Exercise materials -
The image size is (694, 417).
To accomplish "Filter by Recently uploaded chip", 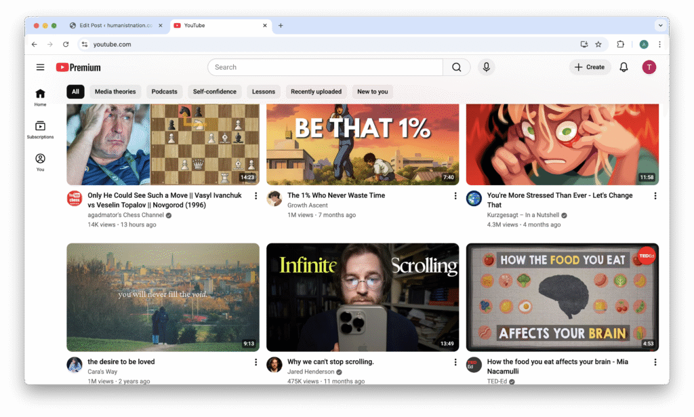I will pyautogui.click(x=317, y=92).
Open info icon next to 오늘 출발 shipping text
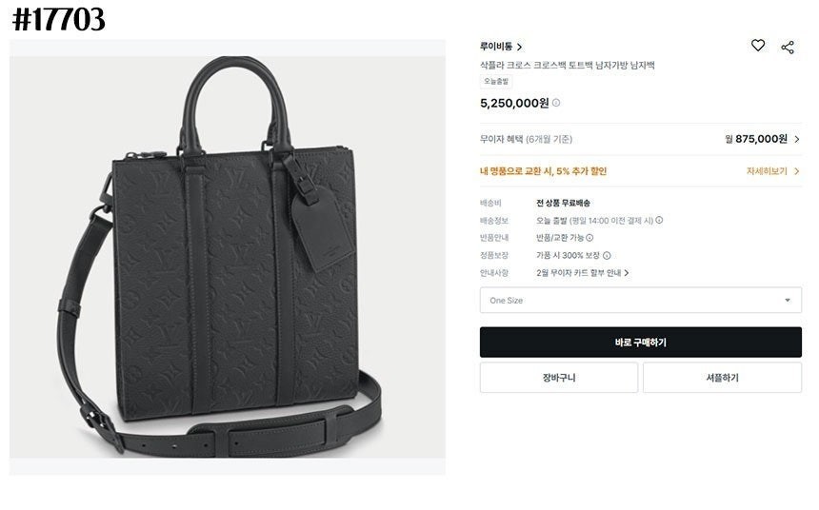Image resolution: width=819 pixels, height=510 pixels. [659, 221]
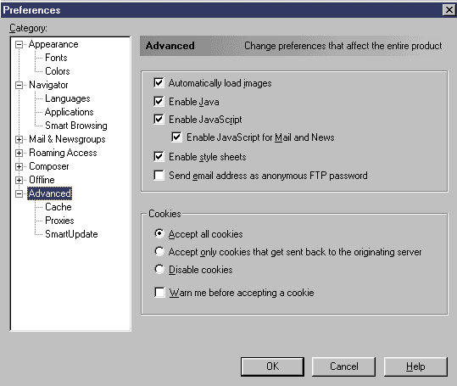Screen dimensions: 457x386
Task: Collapse the Appearance category tree node
Action: pyautogui.click(x=19, y=44)
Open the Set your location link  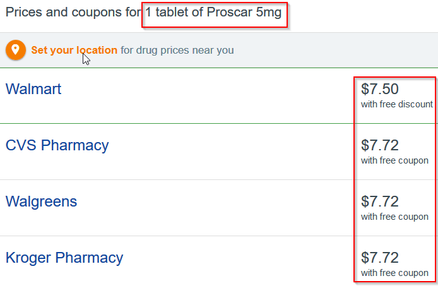74,51
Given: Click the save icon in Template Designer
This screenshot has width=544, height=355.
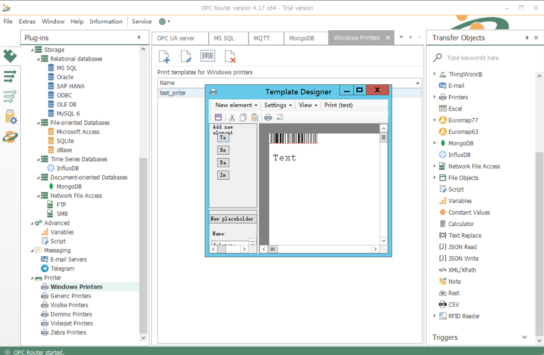Looking at the screenshot, I should point(218,117).
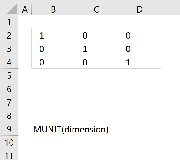Click cell D2 containing 0
This screenshot has height=160, width=180.
[x=139, y=35]
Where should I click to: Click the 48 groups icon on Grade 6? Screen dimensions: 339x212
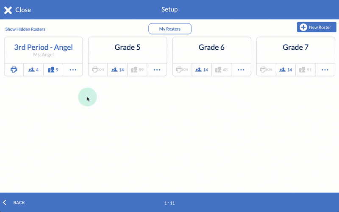tap(221, 70)
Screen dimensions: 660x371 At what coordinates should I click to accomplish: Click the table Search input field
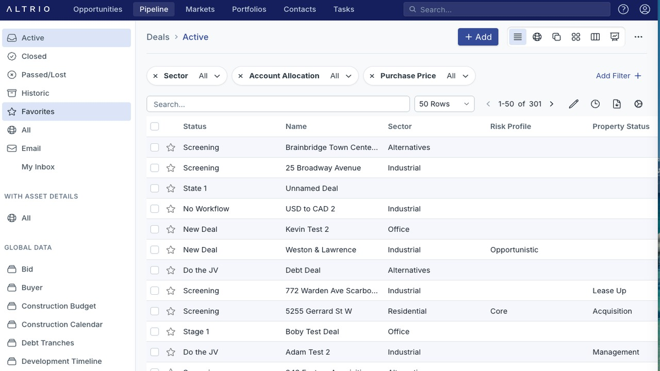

Problem details -
Your output should be the lines from the one with "Where should I" through the end of the listing, copied exactly and with the pictures left out.

Answer section -
Where should I click to: Click the 48 groups icon on Grade 6? Screen dimensions: 339x212
tap(221, 70)
Screen dimensions: 660x371 At what coordinates should I click to accomplish: Click the table Search input field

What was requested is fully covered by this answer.